Safety of Stillwater’s Annual Nerf War


Photo submitted by Addie DeMars

Sophomore Jawhn Cockfield with his first kill on Addie DeMars during war at Stillwater Public Works, on April 9. Adding to the 69 recorded kills in the first two days.

Harper Estenson, Podcast Reporter

This year’s annual Stillwater Nerf War started on April 8. With the first kill from junior Alazar Jamal on senior Anthony Toscano at 11 p.m., by April 10 there had been 69 recorded kills, 20 of which had already been revived.  And this was just a start to the war.  Although this is a great way to take some pressure off kids and help them be kids again, there are also many safety concerns.
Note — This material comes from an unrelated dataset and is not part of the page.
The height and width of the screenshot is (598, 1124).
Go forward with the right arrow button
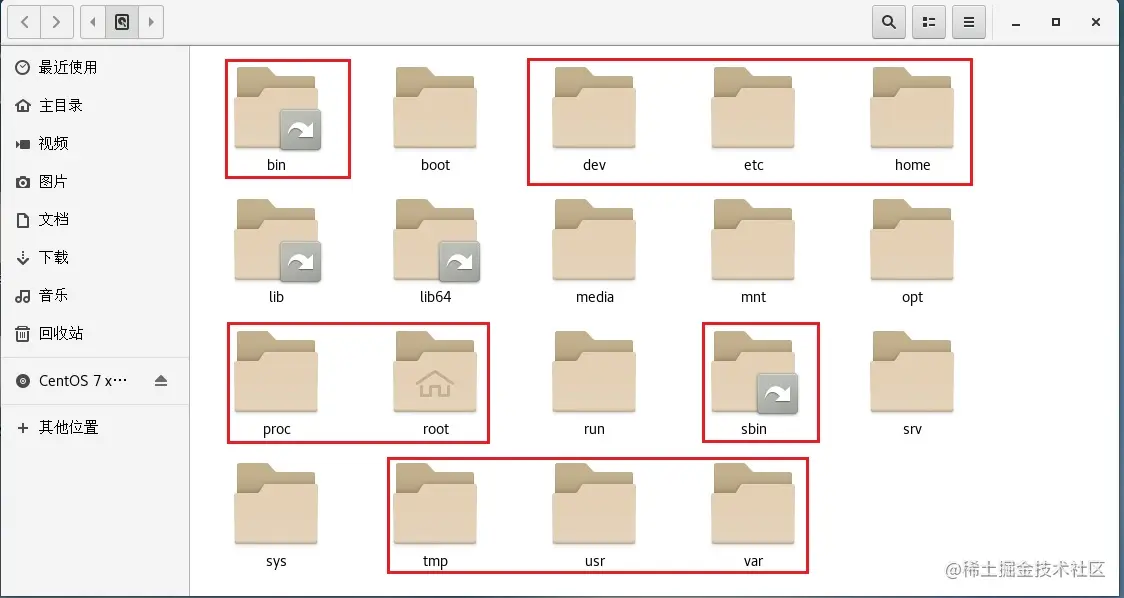tap(56, 22)
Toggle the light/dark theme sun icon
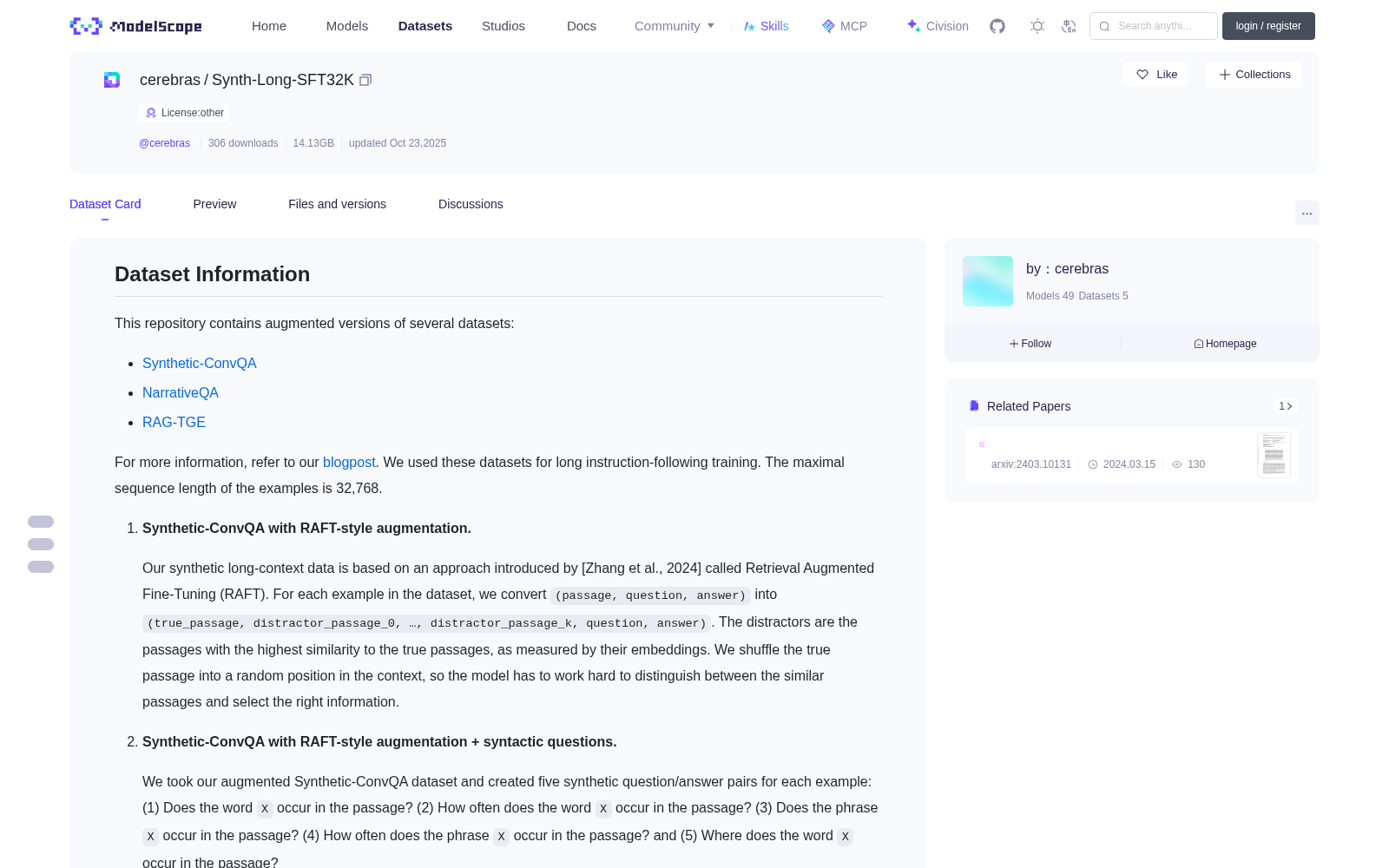Image resolution: width=1389 pixels, height=868 pixels. coord(1037,26)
The Stillwater Police Department sent out a Facebook message on April 14 reminding kids to be safe as they have responded to a few calls regarding the game and questionable activity.  

For more background, this is a competition of Stillwater High School students created as a school-wide game with three admins, who “regulate the game, answer players questions, handle the money, and oversee and record kills,” senior admin Joe Krenz said.
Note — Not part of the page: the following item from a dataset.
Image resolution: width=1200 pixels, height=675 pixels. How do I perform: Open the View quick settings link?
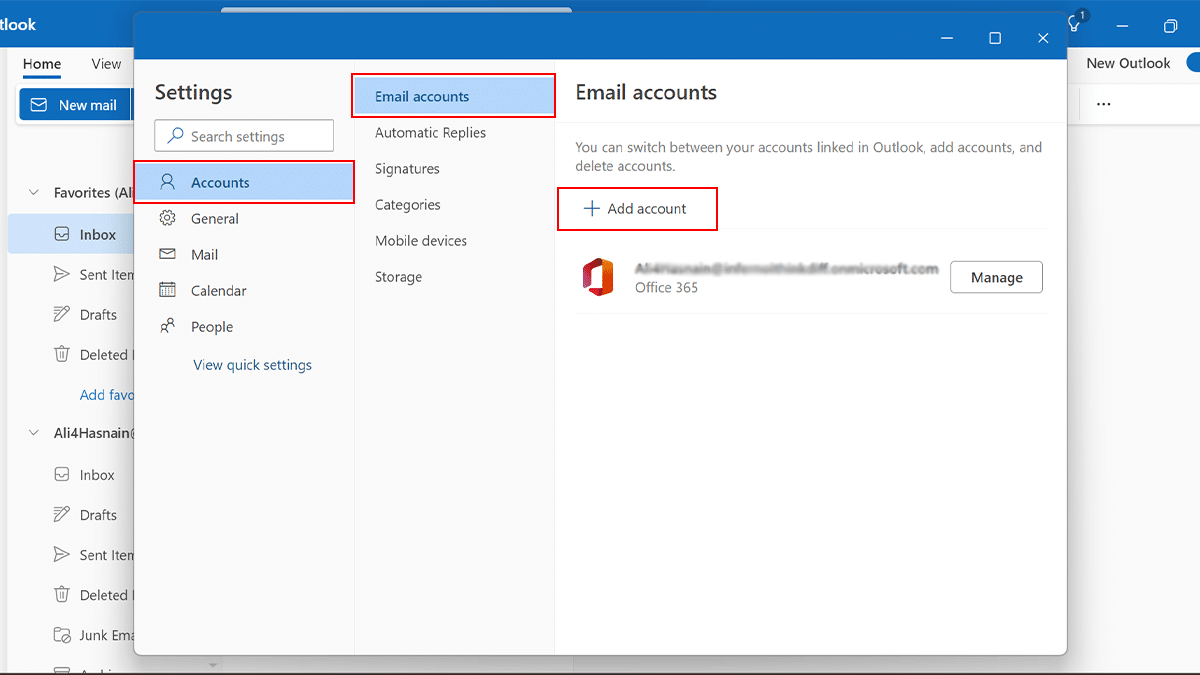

Students sign up in teams for $5 per person to try and beat others.  Each team has about four to eight people, and you and your team try to shoot other people on other teams with guns. Once a person is killed they are out of the game unless they get “revived.”  To get revived your team needs ten kills or your team needs to find a care package. A care package is hidden somewhere in Stillwater and admins give hints to where they are. Although not all care packages are to get revived it is one way.  Each team needs three kills a week in order to keep all alive team members in the game.  The winner is decided by the last team standing, with no specific end date, the winning team gets all the money in entry fees.  

Many parents and people in the community are worried that this war is dangerous and that kids may be going too far to get a kill.  
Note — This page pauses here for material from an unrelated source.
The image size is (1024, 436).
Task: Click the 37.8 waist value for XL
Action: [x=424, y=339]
Junior Addie DeMars explained this is actually not the case at all, and sometimes the rules of the game are what strikes controversy.

“The rules are clear, but the way people listen to them or not. There’s a lot of fighting on people who were shot or were not shot,” DeMars said. “It is also what is keeping the game safe.” 

“In the end, everyone is just glad to be out and see each other especially with the crazy year we have had.

— Krenz

Krenz, seniors admin Carson Arco and Tayo Afuye would consider making and obtaining these rules as their main job. There are tons of rules regarding cars to keep kids safe like no shooting into a car and no shooting out of a car.  On top of this, there are also rules on “safe zones” such as school, home, place of work, and church to help keep privacy and safety within the game as well as penalties for those who don’t obey the rules, whether that means they are disqualified from the war or their kill is taken back. 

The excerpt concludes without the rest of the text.